The discussion, titled "Neighbors versus Students: What Would Mr. Rogers Say?" gave people on both sides of the debate a chance to voice concerns and offer solutions to a problem that plagues universities nationwide.

Dean of Students Melissa Vito, who hosted the discussion, stressed to the 50 students, faculty and residents in attendance that despite the title of the event, the university's goal is to bring students and neighbors together and stress how much the two groups often have in common.

"The name may seem as if we're pitting students against neighbors, but we are not trying to do that," Vito said. "We came up with the name as a way to get people's attention and engage them on this issue."
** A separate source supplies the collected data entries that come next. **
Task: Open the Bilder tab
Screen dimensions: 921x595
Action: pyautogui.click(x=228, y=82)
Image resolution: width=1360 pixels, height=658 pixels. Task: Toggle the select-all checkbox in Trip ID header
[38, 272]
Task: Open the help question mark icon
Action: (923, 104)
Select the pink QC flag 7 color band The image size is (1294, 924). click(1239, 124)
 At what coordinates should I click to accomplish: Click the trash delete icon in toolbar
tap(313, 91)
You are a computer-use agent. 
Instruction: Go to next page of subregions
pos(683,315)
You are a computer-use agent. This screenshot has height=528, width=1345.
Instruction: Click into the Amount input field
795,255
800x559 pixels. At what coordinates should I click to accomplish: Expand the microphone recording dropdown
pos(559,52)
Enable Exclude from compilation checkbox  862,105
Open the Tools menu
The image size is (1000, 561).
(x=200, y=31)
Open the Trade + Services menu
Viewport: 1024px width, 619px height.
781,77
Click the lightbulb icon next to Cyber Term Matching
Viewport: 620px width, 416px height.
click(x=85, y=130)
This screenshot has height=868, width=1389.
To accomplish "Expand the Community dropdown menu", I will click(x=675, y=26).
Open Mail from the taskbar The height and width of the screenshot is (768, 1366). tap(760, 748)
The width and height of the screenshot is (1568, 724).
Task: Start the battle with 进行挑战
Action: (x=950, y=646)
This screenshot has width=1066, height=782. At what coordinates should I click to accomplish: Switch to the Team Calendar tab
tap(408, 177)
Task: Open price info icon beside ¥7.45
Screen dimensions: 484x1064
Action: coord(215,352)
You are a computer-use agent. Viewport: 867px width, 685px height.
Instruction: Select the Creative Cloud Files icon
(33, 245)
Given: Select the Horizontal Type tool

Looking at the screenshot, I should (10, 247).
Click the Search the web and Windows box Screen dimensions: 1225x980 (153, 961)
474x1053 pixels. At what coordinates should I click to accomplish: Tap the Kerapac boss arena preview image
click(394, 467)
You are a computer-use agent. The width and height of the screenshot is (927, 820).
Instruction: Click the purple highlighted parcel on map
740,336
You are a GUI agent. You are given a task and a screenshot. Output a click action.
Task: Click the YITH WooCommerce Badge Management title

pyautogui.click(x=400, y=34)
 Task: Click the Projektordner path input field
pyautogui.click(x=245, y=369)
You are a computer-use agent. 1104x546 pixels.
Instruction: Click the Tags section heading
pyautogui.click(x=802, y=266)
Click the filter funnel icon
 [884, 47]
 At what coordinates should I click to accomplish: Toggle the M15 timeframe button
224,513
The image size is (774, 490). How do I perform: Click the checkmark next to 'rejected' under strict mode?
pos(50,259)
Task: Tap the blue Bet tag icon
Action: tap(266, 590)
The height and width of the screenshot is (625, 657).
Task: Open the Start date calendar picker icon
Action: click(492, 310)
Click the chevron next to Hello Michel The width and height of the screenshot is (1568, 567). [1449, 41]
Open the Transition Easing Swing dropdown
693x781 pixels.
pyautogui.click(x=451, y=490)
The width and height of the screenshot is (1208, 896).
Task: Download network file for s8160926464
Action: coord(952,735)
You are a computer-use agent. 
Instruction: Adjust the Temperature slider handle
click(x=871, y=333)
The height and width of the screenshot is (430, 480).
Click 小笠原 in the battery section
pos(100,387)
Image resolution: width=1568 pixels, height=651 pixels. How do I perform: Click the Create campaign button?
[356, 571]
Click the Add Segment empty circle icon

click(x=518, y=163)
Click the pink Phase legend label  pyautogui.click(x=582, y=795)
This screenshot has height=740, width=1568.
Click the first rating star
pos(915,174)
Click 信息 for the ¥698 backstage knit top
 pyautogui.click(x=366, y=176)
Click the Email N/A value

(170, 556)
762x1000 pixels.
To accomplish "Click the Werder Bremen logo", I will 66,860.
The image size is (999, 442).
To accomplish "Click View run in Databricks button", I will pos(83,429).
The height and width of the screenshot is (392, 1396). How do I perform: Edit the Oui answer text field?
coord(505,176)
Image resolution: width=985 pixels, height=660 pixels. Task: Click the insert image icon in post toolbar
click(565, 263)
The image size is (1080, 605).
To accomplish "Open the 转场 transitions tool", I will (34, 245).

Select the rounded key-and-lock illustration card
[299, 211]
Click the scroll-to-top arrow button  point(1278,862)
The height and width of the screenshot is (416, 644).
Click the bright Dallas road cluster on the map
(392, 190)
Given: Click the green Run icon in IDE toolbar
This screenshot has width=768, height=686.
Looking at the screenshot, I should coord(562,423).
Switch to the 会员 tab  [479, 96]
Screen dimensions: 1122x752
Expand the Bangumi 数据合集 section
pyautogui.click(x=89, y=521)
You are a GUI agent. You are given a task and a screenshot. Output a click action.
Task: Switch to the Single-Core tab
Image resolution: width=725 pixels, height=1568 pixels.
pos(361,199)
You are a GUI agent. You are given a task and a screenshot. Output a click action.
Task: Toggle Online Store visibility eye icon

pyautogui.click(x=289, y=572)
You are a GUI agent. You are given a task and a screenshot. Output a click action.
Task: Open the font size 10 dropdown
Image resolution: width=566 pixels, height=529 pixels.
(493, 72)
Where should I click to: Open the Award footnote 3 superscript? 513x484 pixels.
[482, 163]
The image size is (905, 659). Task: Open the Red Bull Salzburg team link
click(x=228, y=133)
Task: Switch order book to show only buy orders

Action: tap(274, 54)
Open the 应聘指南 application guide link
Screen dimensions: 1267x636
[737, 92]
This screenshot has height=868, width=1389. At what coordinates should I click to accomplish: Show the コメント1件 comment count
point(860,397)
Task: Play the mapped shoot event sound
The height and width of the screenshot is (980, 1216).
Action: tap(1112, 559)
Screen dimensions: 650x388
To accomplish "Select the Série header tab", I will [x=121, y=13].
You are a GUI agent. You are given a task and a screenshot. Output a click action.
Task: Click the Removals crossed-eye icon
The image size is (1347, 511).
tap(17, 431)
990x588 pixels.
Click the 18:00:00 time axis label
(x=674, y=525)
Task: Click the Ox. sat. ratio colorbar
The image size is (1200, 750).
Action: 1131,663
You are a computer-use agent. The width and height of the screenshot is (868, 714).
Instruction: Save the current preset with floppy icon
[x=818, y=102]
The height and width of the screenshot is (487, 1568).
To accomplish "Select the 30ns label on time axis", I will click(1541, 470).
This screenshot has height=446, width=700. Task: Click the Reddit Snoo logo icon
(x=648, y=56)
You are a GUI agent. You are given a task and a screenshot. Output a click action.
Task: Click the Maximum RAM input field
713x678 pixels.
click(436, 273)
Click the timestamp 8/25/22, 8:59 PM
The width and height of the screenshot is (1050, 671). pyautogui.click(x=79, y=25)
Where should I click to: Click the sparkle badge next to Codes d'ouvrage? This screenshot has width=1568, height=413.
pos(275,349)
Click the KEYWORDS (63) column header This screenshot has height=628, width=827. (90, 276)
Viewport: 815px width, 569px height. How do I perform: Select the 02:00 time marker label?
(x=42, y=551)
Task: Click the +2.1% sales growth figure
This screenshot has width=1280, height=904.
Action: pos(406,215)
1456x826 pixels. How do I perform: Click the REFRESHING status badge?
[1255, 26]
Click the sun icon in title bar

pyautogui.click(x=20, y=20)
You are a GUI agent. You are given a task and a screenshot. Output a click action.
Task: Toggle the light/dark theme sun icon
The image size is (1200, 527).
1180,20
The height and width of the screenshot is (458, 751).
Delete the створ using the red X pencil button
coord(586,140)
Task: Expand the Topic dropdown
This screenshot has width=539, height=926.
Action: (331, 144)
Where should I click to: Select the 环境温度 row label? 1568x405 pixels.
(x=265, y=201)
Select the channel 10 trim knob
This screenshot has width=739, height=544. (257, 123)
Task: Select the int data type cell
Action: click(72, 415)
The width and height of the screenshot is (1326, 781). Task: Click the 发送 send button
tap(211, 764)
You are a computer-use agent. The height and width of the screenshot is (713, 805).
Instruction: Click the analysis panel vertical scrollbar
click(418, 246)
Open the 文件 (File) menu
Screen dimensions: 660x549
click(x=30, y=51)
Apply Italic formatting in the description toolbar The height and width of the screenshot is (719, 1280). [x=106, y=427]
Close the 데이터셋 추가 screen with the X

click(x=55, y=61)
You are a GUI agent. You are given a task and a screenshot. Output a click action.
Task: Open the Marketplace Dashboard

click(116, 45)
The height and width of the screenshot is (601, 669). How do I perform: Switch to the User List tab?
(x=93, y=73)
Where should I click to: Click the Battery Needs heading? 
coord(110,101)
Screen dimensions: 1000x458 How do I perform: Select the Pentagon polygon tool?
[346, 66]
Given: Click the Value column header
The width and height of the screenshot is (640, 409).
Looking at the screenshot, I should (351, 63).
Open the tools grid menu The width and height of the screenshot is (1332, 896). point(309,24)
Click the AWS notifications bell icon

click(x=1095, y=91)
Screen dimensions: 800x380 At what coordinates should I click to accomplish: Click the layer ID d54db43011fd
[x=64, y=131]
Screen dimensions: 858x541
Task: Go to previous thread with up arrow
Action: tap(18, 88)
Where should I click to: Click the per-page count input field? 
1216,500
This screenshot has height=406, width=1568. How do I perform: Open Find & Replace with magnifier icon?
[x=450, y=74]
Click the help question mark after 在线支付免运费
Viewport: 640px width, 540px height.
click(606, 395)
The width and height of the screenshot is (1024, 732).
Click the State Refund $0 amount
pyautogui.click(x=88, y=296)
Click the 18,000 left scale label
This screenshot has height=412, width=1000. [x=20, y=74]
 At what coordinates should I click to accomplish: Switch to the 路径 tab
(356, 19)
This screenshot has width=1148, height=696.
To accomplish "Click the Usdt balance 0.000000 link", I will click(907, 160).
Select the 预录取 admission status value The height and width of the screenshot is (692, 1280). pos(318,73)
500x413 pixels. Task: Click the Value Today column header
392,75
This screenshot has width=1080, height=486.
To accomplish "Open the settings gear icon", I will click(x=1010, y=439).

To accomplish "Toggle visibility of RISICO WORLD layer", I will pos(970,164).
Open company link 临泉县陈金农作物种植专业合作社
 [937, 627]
The discussion began with the showing of a short film made by the Dean of Students Office that illustrated the most common problems neighbors have with students. The film was titled "Desperate Neighbors."

The film depicted a group of studious UA students disrupted by a party thrown by loud, middle-aged neighbors, interspersed with unscripted footage of students and residents arguing about issues including noise, crime and underage drinking.

After the film, panelists representing the various sides of the issue had a chance to state their positions and field questions from the audience.

Panelists included representatives from the Dean of Students Office and Commuter Student Affairs, as well as Rick Mucklow, manager of NorthPointe Student apartments, and Alex Dong, a student senator and senior majoring in molecular and cellular biology.

Mucklow, who has been managing the student-based complex for more than two years, said loud and destructive neighbors are a problem for a number of students as well as older residents.

"We're not just talking about older neighbors, we're talking about students that are neighbors to other students who want a quiet place to live," Mucklow said. "It's not just old neighbors with unrealistic expectations that want people held accountable for their actions."

Mucklow told the audience about instances at his complex where students had called the police on other students for having loud parties before he could intervene.

Dong, who represented UA students in the discussion, said he understood why neighbors have problems with students who live nearby, but residents need to learn how to work out compromises with students who also have a right to reside in these communities.

"I think that often students are more willing to work with residents than the other way around; they will respond to requests to keep noise down if they would ask before going to the police," Dong said. "Students don't want to be red-tagged. Most of them are more approachable than their neighbors might think."

Panelists fielded questions and comments from the audience, including a few area residents who recounted horror stories of unruly, drunken students and wild parties.

But others, like Frank Soltys, vice president of the Sam Hughes Neighborhood Association just east of campus, said communication and relations between students and residents are improving in his neighborhood.

"We've come light years from where we were a few years ago," Soltys said. "If a student lives in your neighborhood, then he's not a student. He's your neighbor, and as neighbors we all need work towards coexistence and respect."